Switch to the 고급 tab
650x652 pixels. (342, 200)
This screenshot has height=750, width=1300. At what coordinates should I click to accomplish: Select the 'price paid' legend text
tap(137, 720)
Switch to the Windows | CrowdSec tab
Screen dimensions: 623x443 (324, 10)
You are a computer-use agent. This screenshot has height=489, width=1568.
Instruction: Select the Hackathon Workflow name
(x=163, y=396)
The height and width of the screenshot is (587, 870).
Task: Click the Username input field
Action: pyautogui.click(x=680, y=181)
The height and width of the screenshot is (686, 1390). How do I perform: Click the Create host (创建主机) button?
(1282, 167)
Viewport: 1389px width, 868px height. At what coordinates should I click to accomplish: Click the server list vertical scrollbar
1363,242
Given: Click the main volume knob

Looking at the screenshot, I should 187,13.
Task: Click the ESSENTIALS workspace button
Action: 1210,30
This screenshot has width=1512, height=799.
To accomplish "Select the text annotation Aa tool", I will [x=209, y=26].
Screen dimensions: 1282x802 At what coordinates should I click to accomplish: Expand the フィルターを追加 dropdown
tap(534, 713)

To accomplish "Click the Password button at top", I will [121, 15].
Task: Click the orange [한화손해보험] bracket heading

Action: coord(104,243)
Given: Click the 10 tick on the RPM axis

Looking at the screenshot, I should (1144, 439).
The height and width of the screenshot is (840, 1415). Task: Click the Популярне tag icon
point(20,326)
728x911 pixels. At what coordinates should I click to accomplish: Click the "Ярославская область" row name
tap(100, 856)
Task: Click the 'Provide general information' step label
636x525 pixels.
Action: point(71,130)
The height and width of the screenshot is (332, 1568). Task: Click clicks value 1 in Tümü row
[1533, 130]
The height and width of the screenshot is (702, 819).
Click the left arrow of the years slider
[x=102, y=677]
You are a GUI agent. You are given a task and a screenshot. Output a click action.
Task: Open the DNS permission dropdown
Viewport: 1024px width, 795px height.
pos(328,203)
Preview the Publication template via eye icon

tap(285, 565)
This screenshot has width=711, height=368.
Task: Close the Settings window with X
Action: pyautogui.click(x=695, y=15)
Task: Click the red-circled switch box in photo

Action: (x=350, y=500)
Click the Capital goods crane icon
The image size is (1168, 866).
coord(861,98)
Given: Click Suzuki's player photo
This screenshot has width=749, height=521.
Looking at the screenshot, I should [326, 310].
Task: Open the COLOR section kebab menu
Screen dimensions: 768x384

Exercise requirements: Reproduce the records verbatim, from the first line through the line containing "[1533, 130]", with both of those lines included.

Answer to the exercise:
Switch to the 고급 tab
650x652 pixels. (342, 200)
This screenshot has height=750, width=1300. At what coordinates should I click to accomplish: Select the 'price paid' legend text
tap(137, 720)
Switch to the Windows | CrowdSec tab
Screen dimensions: 623x443 (324, 10)
You are a computer-use agent. This screenshot has height=489, width=1568.
Instruction: Select the Hackathon Workflow name
(x=163, y=396)
The height and width of the screenshot is (587, 870).
Task: Click the Username input field
Action: pyautogui.click(x=680, y=181)
The height and width of the screenshot is (686, 1390). How do I perform: Click the Create host (创建主机) button?
(1282, 167)
Viewport: 1389px width, 868px height. At what coordinates should I click to accomplish: Click the server list vertical scrollbar
1363,242
Given: Click the main volume knob

Looking at the screenshot, I should 187,13.
Task: Click the ESSENTIALS workspace button
Action: 1210,30
This screenshot has width=1512, height=799.
To accomplish "Select the text annotation Aa tool", I will [x=209, y=26].
Screen dimensions: 1282x802 At what coordinates should I click to accomplish: Expand the フィルターを追加 dropdown
tap(534, 713)

To accomplish "Click the Password button at top", I will [121, 15].
Task: Click the orange [한화손해보험] bracket heading

Action: coord(104,243)
Given: Click the 10 tick on the RPM axis

Looking at the screenshot, I should (1144, 439).
The height and width of the screenshot is (840, 1415). Task: Click the Популярне tag icon
point(20,326)
728x911 pixels. At what coordinates should I click to accomplish: Click the "Ярославская область" row name
tap(100, 856)
Task: Click the 'Provide general information' step label
636x525 pixels.
Action: point(71,130)
The height and width of the screenshot is (332, 1568). Task: Click clicks value 1 in Tümü row
[1533, 130]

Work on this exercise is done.